Monday, May 27, 2013

How to Raise Finance For Your Business


How to raise finance for your business

How to raise finance for small businesses

Raising finance is often the first hurdle business owners have to jump. Certainly it's one that will face all SMEs at some stage. As tougher lending restrictions take hold, businesses need to get smarter if they are to get their hands on any investment.
Phil McCabe, of the Forum of Private Business (FPB), says a greater number of restrictions are being put in place, making it more difficult for small business owners to raise finance. "It is becoming increasingly more expensive, particularly from traditional avenues. Add to that the over centralisation of banks and the lack of competition around, and finance is hard to come by."

1. Stay smart

No one can afford to be complacent when it comes to raising finance. "Business owners need to get smarter when they're applying for loans. They need to make sure they have business plans in place and all the paperwork that finance companies want to see" says Phil.
Huw Morgan, Head of Business Banking for SMEs at HSBC Commercial Banking UK, agrees. He says HSBC looks at each business on a case-by-case basis when deciding whether to lend. "When making lending decisions we are looking to support firms with good cash flow management, a strong balance sheet, a sound business plan, a well-balanced management team, a good business record, and who are looking to develop and grow."
Neil Mackay of Advantage Business Angels suggests "you need to put some real effort into preparing a business plan: not a consultant template driven one but a well thought out document. Particular emphasis should be placed on sales and the plan should be less than 10 pages of A4".

2. Know the rules

When it comes to raising finance there are a number of legal issues to consider.
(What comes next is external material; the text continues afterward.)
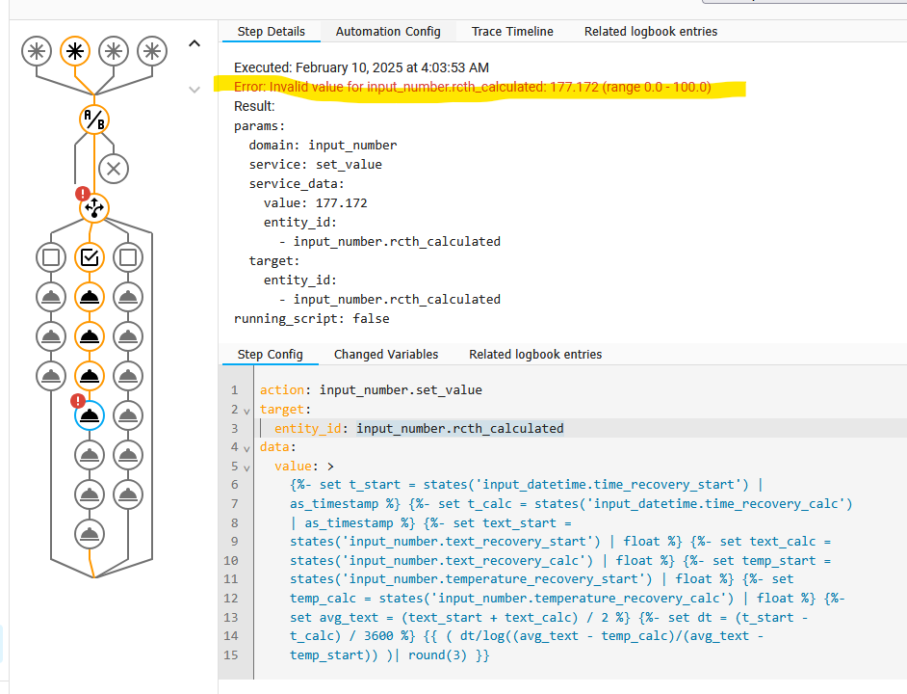Viewport: 907px width, 694px height.
Task: Click the rightmost gray trigger node
Action: coord(152,51)
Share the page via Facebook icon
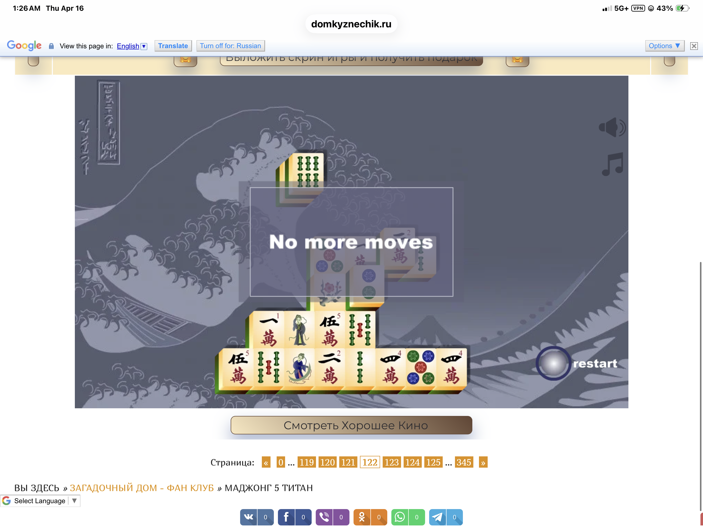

Joe Bedford, Partner in the corporate department at Stevens & Bolton LLP, says when small business owners are raising either debt or equity finance, legal issues to look out for include the use of standard documents by debt providers, requirements for personal guarantees or other security, and the setting of achievable and clearly understood financial covenants.
"When raising equity finance (even money from friends and family), small business owners will need to comply with the Financial Services and Markets Act 2000," Joe says. "This protects acquirers of UK equity and is often overlooked in such circumstances." It is also important that small business owners are clear at the outset as regards any strings attached to the finance that find their way into documentation. A detailed term sheet provided early on in the process should, but won’t always, highlight any snags.